[Extracted data entries]
▬▬▬▬▬▬

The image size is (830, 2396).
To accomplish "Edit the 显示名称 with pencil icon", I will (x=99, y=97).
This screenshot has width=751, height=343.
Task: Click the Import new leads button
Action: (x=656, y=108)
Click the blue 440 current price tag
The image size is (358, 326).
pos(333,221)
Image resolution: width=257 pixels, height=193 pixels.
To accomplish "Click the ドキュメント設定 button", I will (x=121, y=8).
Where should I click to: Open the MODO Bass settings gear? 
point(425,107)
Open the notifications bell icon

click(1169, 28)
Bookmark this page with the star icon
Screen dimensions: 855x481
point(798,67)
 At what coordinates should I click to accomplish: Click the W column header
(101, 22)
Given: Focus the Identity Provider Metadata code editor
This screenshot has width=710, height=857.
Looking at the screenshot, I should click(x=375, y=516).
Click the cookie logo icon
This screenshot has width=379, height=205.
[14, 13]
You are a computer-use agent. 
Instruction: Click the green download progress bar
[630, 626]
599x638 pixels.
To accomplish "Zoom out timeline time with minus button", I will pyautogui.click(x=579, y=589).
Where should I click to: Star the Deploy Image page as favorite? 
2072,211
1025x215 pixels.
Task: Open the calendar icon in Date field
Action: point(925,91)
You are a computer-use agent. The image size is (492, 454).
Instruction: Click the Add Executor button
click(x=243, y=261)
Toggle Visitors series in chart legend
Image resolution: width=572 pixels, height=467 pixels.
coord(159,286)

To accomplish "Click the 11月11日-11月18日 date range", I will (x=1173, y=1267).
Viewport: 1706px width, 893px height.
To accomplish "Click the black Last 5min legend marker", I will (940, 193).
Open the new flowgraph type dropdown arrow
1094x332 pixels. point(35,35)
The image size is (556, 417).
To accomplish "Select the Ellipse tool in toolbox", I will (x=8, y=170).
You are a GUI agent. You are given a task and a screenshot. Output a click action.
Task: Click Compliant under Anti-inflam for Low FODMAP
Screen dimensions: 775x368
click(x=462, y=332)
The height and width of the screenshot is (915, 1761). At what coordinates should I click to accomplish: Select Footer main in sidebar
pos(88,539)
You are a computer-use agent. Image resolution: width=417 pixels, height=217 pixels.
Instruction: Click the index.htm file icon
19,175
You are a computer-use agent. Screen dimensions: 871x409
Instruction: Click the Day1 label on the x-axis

▬▬▬▬▬▬

REQUIREMENTS =
Reproduce every line of the entries from the line containing "Image resolution: width=257" down to the line containing "click(1169, 28)", both ends included, and shift each coordinate in the answers by -89.

WRITTEN SOLUTION =
Image resolution: width=257 pixels, height=193 pixels.
To accomplish "Click the ドキュメント設定 button", I will (x=32, y=-81).
Where should I click to: Open the MODO Bass settings gear? 
point(336,18)
Open the notifications bell icon

click(1080, -61)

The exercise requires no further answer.